━━━━━ RECORDS ━━━━━
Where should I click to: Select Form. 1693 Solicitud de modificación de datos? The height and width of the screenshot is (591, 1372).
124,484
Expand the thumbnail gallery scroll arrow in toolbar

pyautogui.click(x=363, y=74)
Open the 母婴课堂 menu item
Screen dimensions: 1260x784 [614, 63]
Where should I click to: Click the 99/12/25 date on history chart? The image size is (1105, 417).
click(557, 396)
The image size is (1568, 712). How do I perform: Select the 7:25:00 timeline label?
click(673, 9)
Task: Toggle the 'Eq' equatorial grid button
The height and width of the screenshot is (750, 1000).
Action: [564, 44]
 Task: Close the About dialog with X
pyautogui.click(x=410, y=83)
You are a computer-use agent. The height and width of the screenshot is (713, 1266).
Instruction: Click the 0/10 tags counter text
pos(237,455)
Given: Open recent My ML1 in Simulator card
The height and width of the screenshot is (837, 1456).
━━━━━
WHAT THE TASK REQUIRES: Repeat each of the entries above precisely as given.

ANSWER TO THIS TASK:
Where should I click to: Select Form. 1693 Solicitud de modificación de datos? The height and width of the screenshot is (591, 1372).
124,484
Expand the thumbnail gallery scroll arrow in toolbar

pyautogui.click(x=363, y=74)
Open the 母婴课堂 menu item
Screen dimensions: 1260x784 [614, 63]
Where should I click to: Click the 99/12/25 date on history chart? The image size is (1105, 417).
click(557, 396)
The image size is (1568, 712). How do I perform: Select the 7:25:00 timeline label?
click(673, 9)
Task: Toggle the 'Eq' equatorial grid button
The height and width of the screenshot is (750, 1000).
Action: [564, 44]
 Task: Close the About dialog with X
pyautogui.click(x=410, y=83)
You are a computer-use agent. The height and width of the screenshot is (713, 1266).
Instruction: Click the 0/10 tags counter text
pos(237,455)
Given: Open recent My ML1 in Simulator card
The height and width of the screenshot is (837, 1456).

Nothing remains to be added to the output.